UIN HL4688, tabled on 4 February 2015

To ask Her Majesty’s Government what further support they will provide to international institutions, non-governmental organisations or the government of Malawi in order to prevent the escalation of the humanitarian problems caused by the recent flooding in Malawi.

Answered on

17 February 2015

The UK has moved quickly to meet the immediate needs of those affected by the floods, and food supplies, water and sanitation, blankets and cooking utensils funded by the UK Government are getting through to affected households. We are also working to support communities to recover in the months to come, to allow displaced persons to return to their homes and rebuild their farms and their livelihoods.
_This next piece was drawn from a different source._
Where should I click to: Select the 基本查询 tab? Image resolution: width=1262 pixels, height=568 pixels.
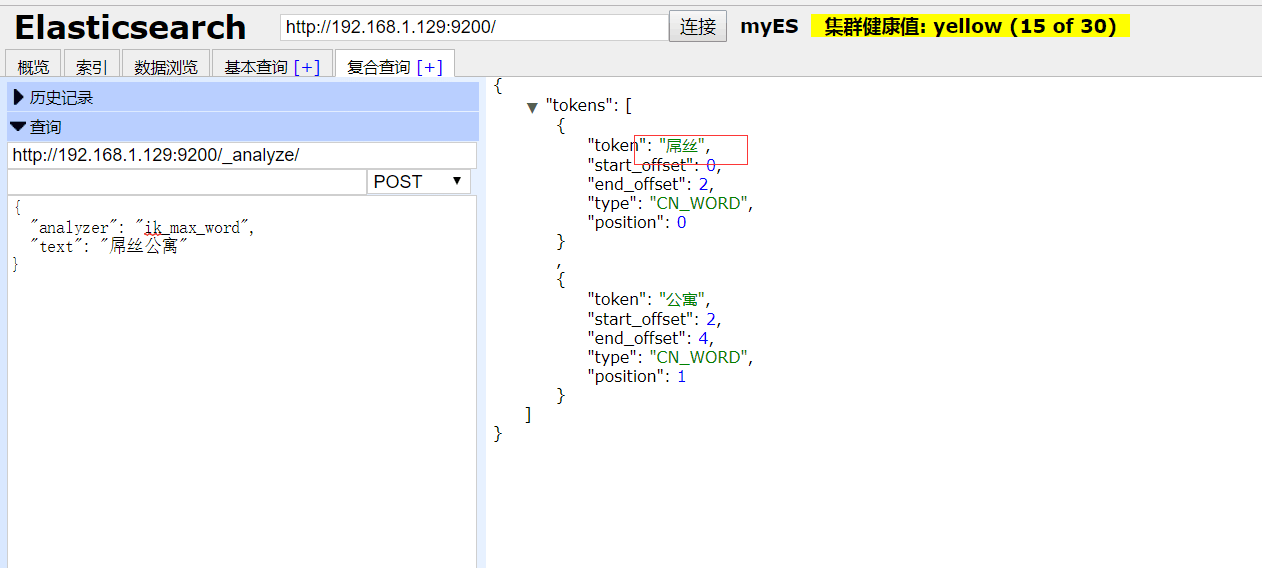[x=256, y=67]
For example, we are providing funding to a consortium of NGO’s led by Concern Universal and to the Farmers’ Union of Malawi to enable them to distribute seeds and tools to help 54,000 smallholder farmers whose crops have been damaged by the floods. This funding will help ensure that as many as possible of those affected by the floods are still able to harvest crops this season, mitigating the threat of food insecurity. We have also provided funds to the World Food Programme, which will help feed 370,000 people affected by the floods and replenish the food stocks set aside for seasonal food insecurity.

The UK provides long-term support to Malawi to help build the resilience of communities against the threat of climate-related disasters, such as flooding and droughts. Our Enhancing Community Resilience Programme (ECRP) works with over a million vulnerable Malawians in eleven districts both to diversify their sources of income and prevent environmental degradation. With the help of this programme, some communities in flood-prone areas had already been supported to relocate their homes before the floods, and the programme had also installed flood early warning systems that were effective in saving lives. Our ECRP partners will be working in the coming months to help those farmers affected by the floods to rebuild their livelihoods.

We recognise the long-term challenges that climate change poses to Malawi. Over the next three years, the UK will use International Climate Fund resources to scale-up our efforts to enable vulnerable communities to be more resilient to climate shocks.